Eine Chance für den Feldhamster
Eine Chance für den Feldhamster
Mannheim (lsw) - Einst war der Feldhamster ein bejagter Schädling, heute steht er auf der Roten Liste. Auf einem Feld bei Mannheim versuchen Wissenschaftler, gezüchtete Hamster wieder anzusiedeln. 40 der vom Aussterben bedrohten Nager werden dort am heutigen Donnerstag vom Institut für Faunistik freigelassen.
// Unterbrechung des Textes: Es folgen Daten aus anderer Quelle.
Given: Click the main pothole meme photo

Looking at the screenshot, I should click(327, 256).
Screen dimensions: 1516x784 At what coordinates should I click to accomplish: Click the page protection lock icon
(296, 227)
Zuvor hatten Instituts-Mitarbeiter im Auftrag des Landes mit Landwirten vereinbart, dass die Hamster auf dem Gelände gute Lebensbedingungen vorfinden.

"Ihr ärgster Feind ist derzeit die intensive Landwirtschaft, die ihnen die Nahrungsgrundlage entzieht und sie schutzlos ihren Feinden aussetzt", erläutert Ulrich Weinhold vom Institut in Heiligkreuzsteinach. Ziel der Initiative sei es, eine tragfähige Population aufzubauen.

"Das ist so, als wenn ein Mensch nur Haferbrei essen müsste"

Ein Problem für die Tiere: die fehlende Sortenvielfalt der Feldfrüchte. Bis in die 60er Jahre wurden auf den Feldern in Deutschland noch 45 verschiedene Fruchtarten von Kohl über Raps bis zu Luzernen angebaut. Heute seien es nur noch eine Handvoll, erklärt der Biologe. Das führe zu Mangelerscheinungen. "Das ist so, als wenn ein Mensch nur Haferbrei essen müsste." Unter diesen Umständen pflanzten sich die Hamster nicht fort oder fräßen ihre Jungen auf.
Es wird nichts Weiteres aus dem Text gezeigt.